Foodservice News This Week

  • What roadblocks does the restaurant industry face on its road to recovery? Well, there are a few to consider, including the multifaceted labor issue and rising costs in a variety of areas. In its latest whitepaper, Technomic takes a more detailed look into these roadblocks that will impact the restaurant industry’s recovery. From Technomic’s perspective, the future of the restaurant industry will include more automation and off-premises-only locations and fewer dining rooms for limited-service restaurants, among other things.
  • The historic heatwave rocking the Pacific Northwest is doing more than forcing people inside: it is forcing restaurants to temporarily cease operations. With mercury rising to 115 degrees F in Portland, Ore., for example, kitchen ventilation systems had trouble keeping up thus creating dangerous conditions for cooks.
  • Starbucks denies shortages of coffee and cups. Responding to published reports saying the Seattle-based coffee giant was running short on key items, Starbucks CEO Kevin Johnson said that was not the case. Johnson did, however, say the company does face some operational challenges that continue to test the resiliency of its supply chain.
  • Renowned restaurateur Danny Meyer invested in a plant-based food company. The company, based in Chile, uses an artificial intelligence platform to sift through huge datasets to find ingredient and processing combinations that would best mimic the flavor, texture, etc. of real meat or dairy in plant-based alternatives.
  • BBQ Holdings has a healthy appetite for acquisitions. The parent company of Famous Dave’s agreed to purchase Village Inn and Baker’s Square for $13.5 million. Both chains just emerged from bankruptcy.

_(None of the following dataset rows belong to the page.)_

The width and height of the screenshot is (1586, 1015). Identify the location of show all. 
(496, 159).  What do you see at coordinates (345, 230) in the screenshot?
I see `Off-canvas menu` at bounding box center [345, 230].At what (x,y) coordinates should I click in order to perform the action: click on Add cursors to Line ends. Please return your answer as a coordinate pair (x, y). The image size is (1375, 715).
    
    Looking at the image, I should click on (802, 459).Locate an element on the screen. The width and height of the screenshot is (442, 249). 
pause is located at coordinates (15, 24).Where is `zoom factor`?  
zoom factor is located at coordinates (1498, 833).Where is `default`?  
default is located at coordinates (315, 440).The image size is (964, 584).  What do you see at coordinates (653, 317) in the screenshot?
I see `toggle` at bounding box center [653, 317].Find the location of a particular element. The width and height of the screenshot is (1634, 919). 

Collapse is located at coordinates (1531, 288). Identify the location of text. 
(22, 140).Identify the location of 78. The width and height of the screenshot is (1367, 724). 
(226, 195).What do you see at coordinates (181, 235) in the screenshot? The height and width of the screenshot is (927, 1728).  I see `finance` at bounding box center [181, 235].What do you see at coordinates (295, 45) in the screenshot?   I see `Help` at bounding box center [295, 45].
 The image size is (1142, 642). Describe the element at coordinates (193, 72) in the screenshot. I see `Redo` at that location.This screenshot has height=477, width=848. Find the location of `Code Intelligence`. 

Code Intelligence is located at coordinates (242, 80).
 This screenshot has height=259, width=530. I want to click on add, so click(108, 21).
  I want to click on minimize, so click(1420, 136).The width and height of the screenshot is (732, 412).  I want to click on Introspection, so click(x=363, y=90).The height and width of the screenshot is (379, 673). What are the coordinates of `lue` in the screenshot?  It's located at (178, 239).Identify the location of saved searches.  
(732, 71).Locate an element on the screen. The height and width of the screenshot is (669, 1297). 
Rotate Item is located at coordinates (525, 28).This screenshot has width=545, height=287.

  • McDonald’s loyalty program will go national on July 8. Big Mac is the latest in a series of quick-serve and fast-causal restaurant chains to launch a loyalty program. The rollout comes as the chain recorded nearly $1.5 billion in digital sales during its first fiscal quarter. The chain will use the loyalty program to personalize its service. McD’s crew will greet loyalty program members by name as they move through the drive thru. Following their visit loyalty program members will receive a personal email highlighting upcoming deals.
  • Growth Chains: Bojangles intends to expand from a regional chain into a national operation. The company’s immediate plans call for 15 corporate stores in Dallas. Next on the list is adding locations in Florida, Georgia and Tennessee followed by Ohio, New York and Texas. Looking to expand its North Carolina footprint, Little Caesars set a goal to develop 25 new units across the Charlotte market between now and 2024. Donatos will expand its reach in Nashville via a deal with ghost kitchen operator REEF Kitchens. Fast-casual Indian concept Curry Up Now has inked its first lease in the Austin, Texas, market.
  • Comparable Store Sales Reports: For the fourth quarter of its fiscal year ending May 30, 2021, Darden Restaurants reported a consolidated same-store sales increase of 90.4% compared to the same period in 2020. This marks a .5% decrease compared to the same period in 2019. Looking at the company’s individual brands, Olive Garden was up 61.9% compared to the same period in 2020 and a 1.5% decrease compared to the same period in 2019; LongHorn Steakhouse up 107.5% compared to 2020 and up 13% compared to 2019.